[Start]

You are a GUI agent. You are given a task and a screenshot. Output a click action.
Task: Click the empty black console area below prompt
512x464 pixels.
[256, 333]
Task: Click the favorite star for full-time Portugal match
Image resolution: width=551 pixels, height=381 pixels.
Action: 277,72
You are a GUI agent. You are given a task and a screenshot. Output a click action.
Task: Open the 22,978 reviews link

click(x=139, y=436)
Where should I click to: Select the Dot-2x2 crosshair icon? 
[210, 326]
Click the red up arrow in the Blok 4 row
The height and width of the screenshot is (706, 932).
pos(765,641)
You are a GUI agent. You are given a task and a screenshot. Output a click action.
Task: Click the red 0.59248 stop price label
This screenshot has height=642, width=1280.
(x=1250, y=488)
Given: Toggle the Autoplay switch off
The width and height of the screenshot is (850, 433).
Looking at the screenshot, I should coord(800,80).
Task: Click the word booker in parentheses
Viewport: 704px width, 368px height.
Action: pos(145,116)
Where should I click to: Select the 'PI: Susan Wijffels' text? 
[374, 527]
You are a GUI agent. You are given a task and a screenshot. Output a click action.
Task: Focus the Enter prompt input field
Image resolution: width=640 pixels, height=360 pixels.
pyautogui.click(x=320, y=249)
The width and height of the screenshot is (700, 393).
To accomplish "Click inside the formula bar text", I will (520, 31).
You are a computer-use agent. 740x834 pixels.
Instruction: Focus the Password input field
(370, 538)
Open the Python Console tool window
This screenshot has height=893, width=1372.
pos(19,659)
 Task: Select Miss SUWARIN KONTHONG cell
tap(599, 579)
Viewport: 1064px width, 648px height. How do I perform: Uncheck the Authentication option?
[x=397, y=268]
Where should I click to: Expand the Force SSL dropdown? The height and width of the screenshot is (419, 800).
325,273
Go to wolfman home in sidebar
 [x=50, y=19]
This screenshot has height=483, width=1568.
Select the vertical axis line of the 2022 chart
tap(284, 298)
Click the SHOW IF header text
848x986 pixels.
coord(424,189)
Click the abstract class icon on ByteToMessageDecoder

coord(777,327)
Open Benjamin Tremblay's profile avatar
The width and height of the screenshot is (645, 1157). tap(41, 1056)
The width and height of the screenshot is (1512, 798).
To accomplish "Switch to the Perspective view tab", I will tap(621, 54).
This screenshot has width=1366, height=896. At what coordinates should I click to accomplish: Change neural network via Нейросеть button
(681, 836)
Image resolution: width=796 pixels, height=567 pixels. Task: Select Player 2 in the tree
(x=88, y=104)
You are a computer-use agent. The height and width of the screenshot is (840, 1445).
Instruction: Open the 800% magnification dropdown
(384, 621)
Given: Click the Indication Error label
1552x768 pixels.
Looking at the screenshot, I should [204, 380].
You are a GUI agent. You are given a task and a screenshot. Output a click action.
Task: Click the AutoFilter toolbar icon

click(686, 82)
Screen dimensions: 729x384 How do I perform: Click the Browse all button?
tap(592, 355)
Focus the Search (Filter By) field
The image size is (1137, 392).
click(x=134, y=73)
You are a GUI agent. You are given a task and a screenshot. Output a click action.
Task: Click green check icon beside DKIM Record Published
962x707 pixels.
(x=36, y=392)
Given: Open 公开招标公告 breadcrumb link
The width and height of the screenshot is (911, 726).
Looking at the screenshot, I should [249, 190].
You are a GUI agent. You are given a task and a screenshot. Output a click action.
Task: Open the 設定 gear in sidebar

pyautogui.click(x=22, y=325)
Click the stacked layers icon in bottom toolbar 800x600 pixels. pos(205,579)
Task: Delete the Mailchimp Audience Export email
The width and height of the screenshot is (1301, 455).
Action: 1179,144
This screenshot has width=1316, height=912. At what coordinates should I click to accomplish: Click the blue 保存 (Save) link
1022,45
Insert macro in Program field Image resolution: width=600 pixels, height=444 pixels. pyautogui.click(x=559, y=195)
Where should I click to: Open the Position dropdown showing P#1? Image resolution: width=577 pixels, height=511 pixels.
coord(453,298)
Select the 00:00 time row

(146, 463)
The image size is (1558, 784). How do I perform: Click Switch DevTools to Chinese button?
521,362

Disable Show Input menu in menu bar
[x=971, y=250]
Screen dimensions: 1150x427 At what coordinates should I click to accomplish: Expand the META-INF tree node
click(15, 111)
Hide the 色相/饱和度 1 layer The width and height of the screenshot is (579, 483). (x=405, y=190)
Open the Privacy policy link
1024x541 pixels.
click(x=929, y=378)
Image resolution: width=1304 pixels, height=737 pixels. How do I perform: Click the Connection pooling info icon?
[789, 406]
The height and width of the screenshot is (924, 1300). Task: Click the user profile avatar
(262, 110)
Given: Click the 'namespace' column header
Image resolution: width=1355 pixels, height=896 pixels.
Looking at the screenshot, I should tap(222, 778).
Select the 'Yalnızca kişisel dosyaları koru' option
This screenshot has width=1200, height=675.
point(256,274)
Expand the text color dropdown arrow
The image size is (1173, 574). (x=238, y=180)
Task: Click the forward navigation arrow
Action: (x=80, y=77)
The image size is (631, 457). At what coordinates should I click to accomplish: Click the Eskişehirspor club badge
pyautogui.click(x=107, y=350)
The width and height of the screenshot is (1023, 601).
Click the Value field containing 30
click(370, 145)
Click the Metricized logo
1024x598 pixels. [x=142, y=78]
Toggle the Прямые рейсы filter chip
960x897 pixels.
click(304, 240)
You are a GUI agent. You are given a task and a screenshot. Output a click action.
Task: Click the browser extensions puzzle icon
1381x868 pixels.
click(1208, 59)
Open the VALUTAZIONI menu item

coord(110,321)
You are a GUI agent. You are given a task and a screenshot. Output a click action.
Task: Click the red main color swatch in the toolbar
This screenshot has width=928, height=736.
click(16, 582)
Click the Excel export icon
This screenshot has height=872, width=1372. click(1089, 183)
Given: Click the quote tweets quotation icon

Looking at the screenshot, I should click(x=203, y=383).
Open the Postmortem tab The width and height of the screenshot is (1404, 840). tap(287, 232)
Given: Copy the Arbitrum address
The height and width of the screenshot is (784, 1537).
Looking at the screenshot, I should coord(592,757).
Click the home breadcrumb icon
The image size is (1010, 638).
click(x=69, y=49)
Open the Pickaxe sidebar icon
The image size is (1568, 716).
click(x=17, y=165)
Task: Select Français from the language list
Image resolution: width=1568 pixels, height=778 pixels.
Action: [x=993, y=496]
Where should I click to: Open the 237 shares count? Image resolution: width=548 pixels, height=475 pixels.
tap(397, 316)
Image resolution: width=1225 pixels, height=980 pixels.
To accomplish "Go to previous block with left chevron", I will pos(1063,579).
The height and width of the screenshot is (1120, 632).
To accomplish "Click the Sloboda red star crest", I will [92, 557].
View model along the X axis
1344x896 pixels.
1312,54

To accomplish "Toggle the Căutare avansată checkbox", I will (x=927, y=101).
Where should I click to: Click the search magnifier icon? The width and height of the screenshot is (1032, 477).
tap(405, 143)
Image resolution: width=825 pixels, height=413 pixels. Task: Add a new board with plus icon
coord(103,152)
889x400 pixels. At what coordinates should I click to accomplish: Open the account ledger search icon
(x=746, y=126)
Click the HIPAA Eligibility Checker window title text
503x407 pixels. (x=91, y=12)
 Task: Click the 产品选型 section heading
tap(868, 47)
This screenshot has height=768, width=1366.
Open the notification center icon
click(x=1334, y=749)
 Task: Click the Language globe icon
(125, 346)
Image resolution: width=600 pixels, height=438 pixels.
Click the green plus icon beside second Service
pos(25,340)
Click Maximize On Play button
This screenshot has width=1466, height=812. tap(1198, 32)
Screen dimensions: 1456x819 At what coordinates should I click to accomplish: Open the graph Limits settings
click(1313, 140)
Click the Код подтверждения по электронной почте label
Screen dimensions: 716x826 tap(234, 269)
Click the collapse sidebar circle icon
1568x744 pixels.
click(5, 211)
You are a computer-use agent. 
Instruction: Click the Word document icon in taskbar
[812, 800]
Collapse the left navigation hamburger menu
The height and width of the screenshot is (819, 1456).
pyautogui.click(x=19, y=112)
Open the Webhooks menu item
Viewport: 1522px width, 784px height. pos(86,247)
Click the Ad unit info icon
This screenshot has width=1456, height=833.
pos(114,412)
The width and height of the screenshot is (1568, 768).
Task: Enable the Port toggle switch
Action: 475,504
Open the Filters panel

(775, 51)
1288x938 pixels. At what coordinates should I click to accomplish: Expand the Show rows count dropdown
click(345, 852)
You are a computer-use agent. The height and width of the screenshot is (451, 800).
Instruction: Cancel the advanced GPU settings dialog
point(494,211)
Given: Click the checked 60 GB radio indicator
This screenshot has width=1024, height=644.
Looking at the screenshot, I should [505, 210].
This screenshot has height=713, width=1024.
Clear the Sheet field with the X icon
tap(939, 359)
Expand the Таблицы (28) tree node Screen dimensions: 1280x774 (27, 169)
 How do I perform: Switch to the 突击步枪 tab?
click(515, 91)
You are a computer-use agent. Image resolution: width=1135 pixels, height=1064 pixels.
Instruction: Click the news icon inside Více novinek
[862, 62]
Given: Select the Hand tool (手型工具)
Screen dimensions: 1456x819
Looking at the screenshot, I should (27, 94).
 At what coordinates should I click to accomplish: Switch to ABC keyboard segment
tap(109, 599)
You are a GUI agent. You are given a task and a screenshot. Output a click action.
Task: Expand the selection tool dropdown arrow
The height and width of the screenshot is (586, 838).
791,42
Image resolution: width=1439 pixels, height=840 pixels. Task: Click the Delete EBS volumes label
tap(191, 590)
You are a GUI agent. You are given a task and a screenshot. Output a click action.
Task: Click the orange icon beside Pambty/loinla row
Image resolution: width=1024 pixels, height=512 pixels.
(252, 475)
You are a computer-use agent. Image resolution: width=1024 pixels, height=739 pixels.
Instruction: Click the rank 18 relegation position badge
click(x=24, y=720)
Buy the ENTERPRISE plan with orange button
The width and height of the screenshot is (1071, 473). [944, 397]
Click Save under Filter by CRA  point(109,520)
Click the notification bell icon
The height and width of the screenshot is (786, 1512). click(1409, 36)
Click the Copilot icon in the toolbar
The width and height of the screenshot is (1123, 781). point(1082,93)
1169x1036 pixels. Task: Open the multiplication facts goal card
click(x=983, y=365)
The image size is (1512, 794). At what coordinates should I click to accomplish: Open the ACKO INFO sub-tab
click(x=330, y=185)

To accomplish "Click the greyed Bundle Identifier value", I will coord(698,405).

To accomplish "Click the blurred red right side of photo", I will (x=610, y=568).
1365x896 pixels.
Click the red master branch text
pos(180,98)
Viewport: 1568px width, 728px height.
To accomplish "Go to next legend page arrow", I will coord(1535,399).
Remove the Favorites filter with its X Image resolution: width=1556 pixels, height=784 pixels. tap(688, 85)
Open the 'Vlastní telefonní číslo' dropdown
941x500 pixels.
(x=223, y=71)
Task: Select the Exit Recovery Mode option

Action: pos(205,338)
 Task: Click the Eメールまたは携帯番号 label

[End]

## WORK TO BE COMPLETED
Please write out the records above again without any change, everything from their beginning down to the line that contains "[x=50, y=19]", with that line included.

## SOLUTION TO THE EXERCISE
You are a GUI agent. You are given a task and a screenshot. Output a click action.
Task: Click the empty black console area below prompt
512x464 pixels.
[256, 333]
Task: Click the favorite star for full-time Portugal match
Image resolution: width=551 pixels, height=381 pixels.
Action: 277,72
You are a GUI agent. You are given a task and a screenshot. Output a click action.
Task: Open the 22,978 reviews link

click(x=139, y=436)
Where should I click to: Select the Dot-2x2 crosshair icon? 
[210, 326]
Click the red up arrow in the Blok 4 row
The height and width of the screenshot is (706, 932).
pos(765,641)
You are a GUI agent. You are given a task and a screenshot. Output a click action.
Task: Click the red 0.59248 stop price label
This screenshot has height=642, width=1280.
(x=1250, y=488)
Given: Toggle the Autoplay switch off
The width and height of the screenshot is (850, 433).
Looking at the screenshot, I should coord(800,80).
Task: Click the word booker in parentheses
Viewport: 704px width, 368px height.
Action: pos(145,116)
Where should I click to: Select the 'PI: Susan Wijffels' text? 
[374, 527]
You are a GUI agent. You are given a task and a screenshot. Output a click action.
Task: Focus the Enter prompt input field
Image resolution: width=640 pixels, height=360 pixels.
pyautogui.click(x=320, y=249)
The width and height of the screenshot is (700, 393).
To accomplish "Click inside the formula bar text", I will (520, 31).
You are a computer-use agent. 740x834 pixels.
Instruction: Focus the Password input field
(370, 538)
Open the Python Console tool window
This screenshot has height=893, width=1372.
pos(19,659)
 Task: Select Miss SUWARIN KONTHONG cell
tap(599, 579)
Viewport: 1064px width, 648px height. How do I perform: Uncheck the Authentication option?
[x=397, y=268]
Where should I click to: Expand the Force SSL dropdown? The height and width of the screenshot is (419, 800).
325,273
Go to wolfman home in sidebar
 [x=50, y=19]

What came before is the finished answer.